Suddenly, winter trees
appear like ruined monasteries
and, further, through wrecked architraves,
under blown clouds’ blanket cover,
grey skies, thinking, as you do,
why I see much clearer now,
again the season’s distances
have shaken up our lives.

A glance at Casper David Friedrich’s painting of an ‘Abbey in the Oak Forest’ seems to metamorphose into a Mr Bleaney who ‘watched the frigid wind / Tousling the clouds’ whilst he wonders if this is, after all, ‘home’. The second stanza of ‘Estrangement’ settles for what Donald Davie might have referred to as lowered sights, the shrug of the shoulders, the patient acceptance of a second best:

Then as circumstance would have it
in planning-blighted town or city
I find us living and lumping it, see,
with what creature warmth and comfort
we wrap about us for a start
in the distance’s vicinity.

In 1974 Cid Corman produced a beautifully presented volume of Jaccottet’s poetry, Breathings, illustrated by Anne-Marie Jaccottet and published as A Mushinsha Book by Grossman Publishers.

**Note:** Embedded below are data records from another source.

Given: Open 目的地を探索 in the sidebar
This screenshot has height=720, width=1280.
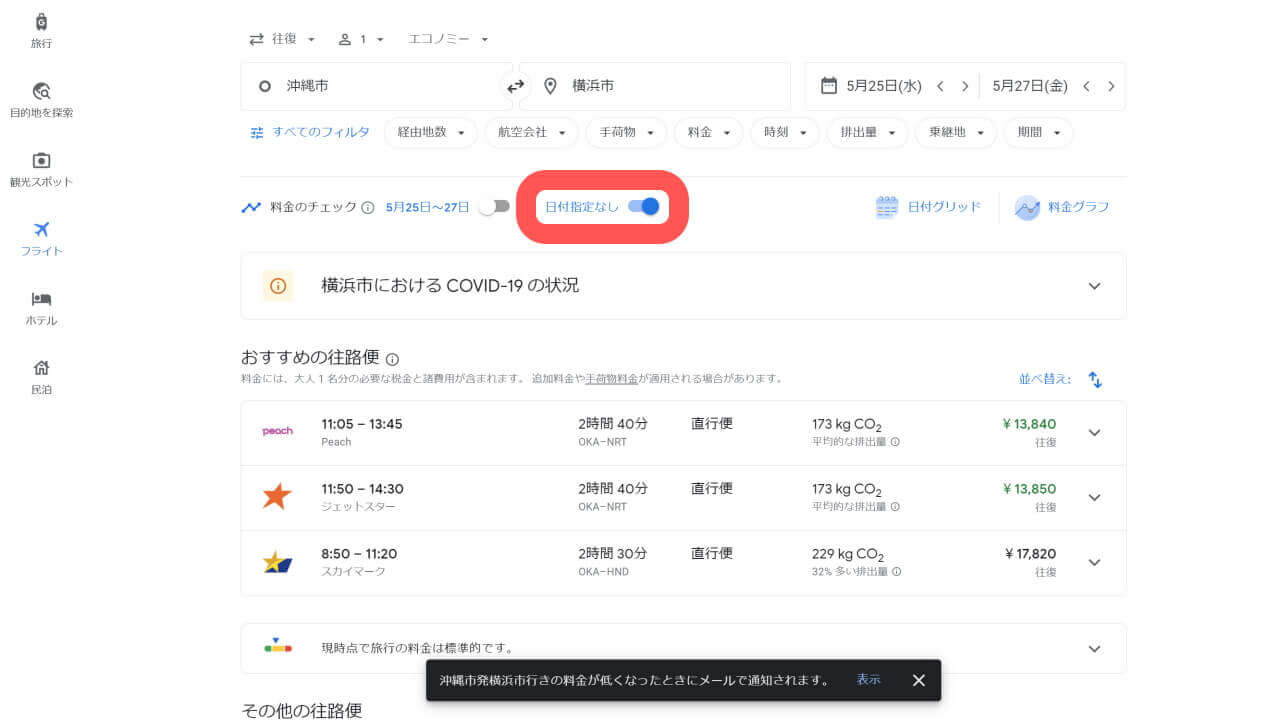Looking at the screenshot, I should tap(41, 100).
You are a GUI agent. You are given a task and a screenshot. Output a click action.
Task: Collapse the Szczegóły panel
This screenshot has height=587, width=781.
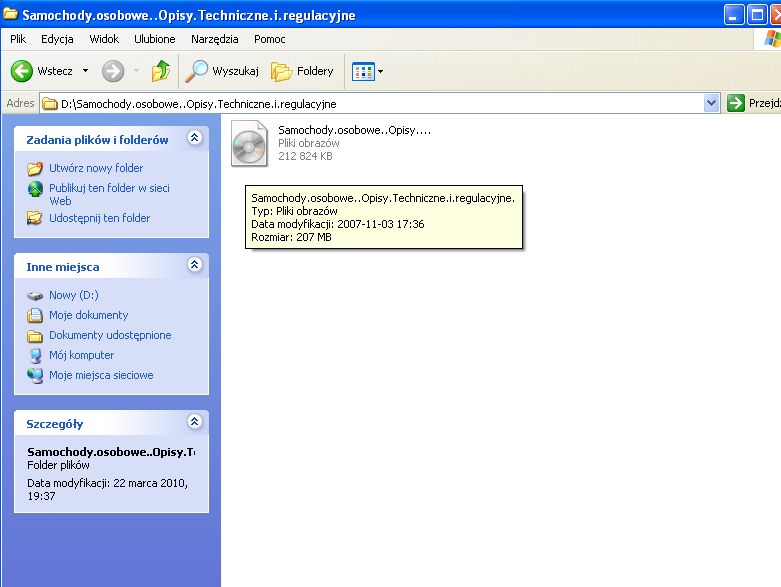click(195, 423)
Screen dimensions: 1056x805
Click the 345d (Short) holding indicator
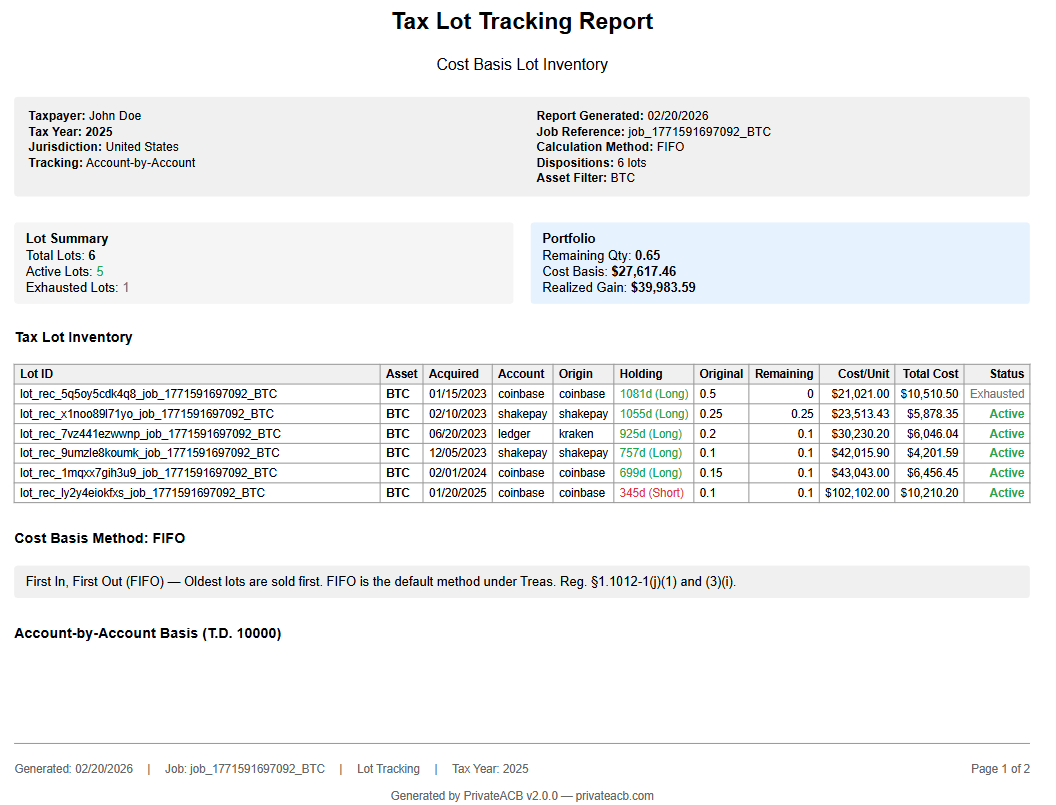[653, 492]
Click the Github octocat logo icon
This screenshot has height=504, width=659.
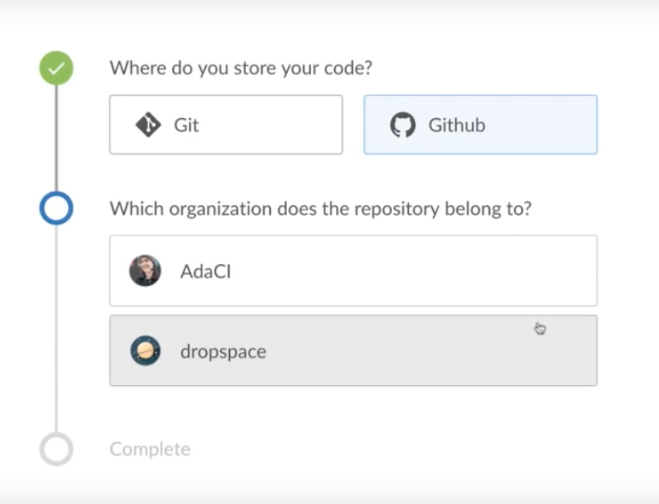click(x=403, y=125)
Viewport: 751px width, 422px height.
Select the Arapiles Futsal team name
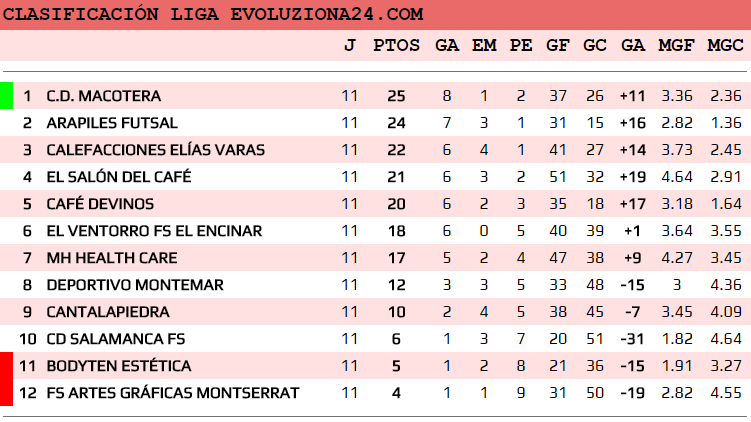point(112,123)
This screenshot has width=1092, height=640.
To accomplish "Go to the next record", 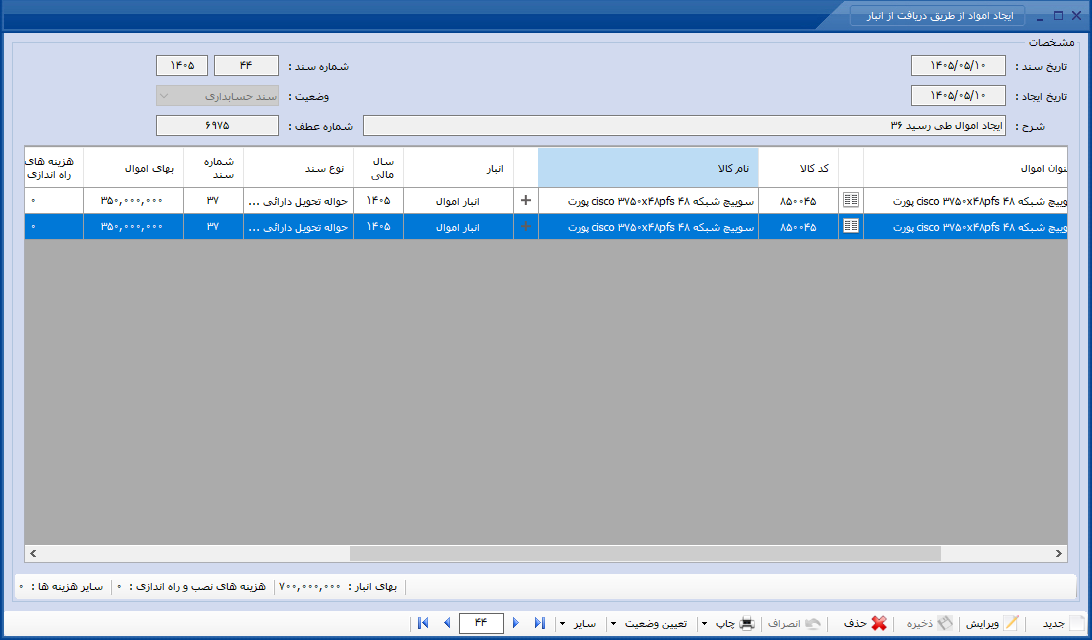I will 515,623.
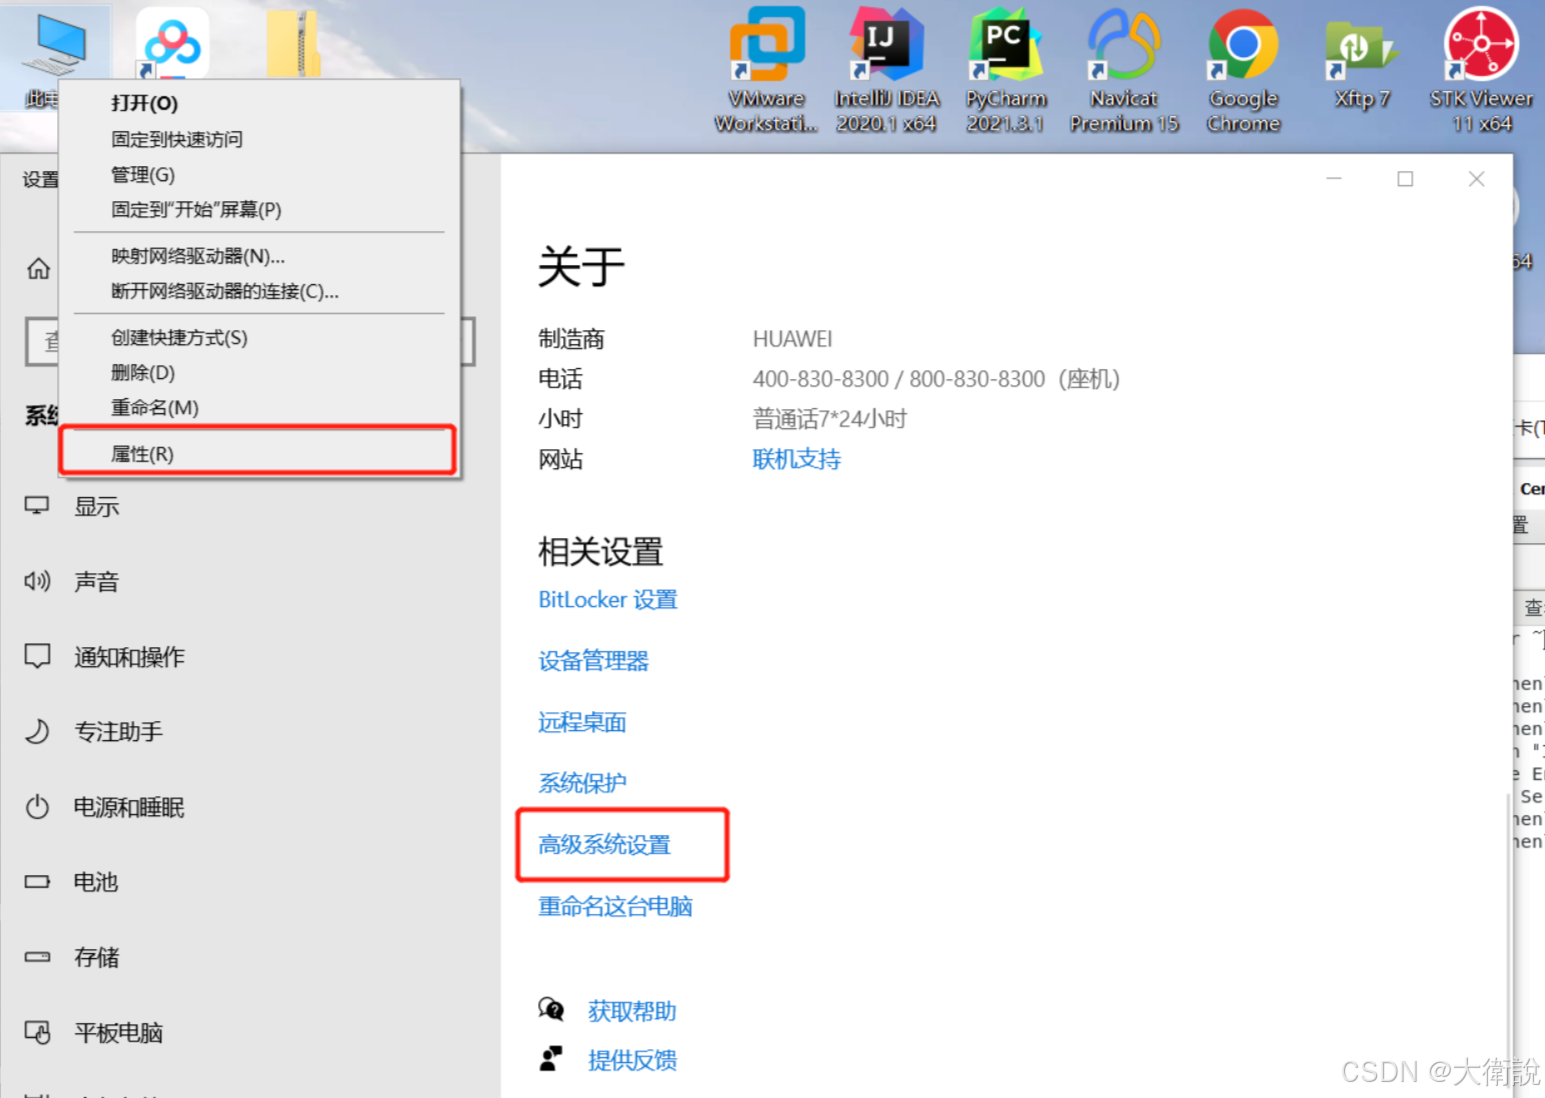Open 联机支持 website link
The width and height of the screenshot is (1545, 1098).
click(796, 459)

In his introduction he commented upon the French poet’s volume, Lessons:

‘even as all the elegiac poems of Lessons, celebrating the death of his father-in-law beyond lament, where the words move off like smoke into the larger sky and the dust of words settles like ash upon the old tilled ground, reveal the constant note of mortality, the “invisible bird”, so often evoked, is sensed out there within.’

The fragility of the moment and the opening it creates in the surrounding world, so that we can look through the immediate to sense what happens if we cleanse the doors of perception, is there, for me, in the quiet beauty of many of these poems. ‘All Change’ is precise and echoing: it evokes a moment and yet leaves the guard’s cry resonating:

Then next thing you know
from a partial leaf-fall
come re-emergent distances,
new chill factors, time
shifting more quickly, and loss is
sensed as that bit more precise
now raindrops lit by streetlamps
are speckling the panes
and thunderheads, a shorting day,
its crepitations over us,
again, they cover such a range
of start-lines at each terminus
making our last hopes first past the post,
as when a train manager cuts in to say:
‘All change, please. All change.’

Peter Robinson will be reading at Swedenborg Hall this coming Tuesday, January 20th. I urge you to turn up if you can; it will be very good indeed!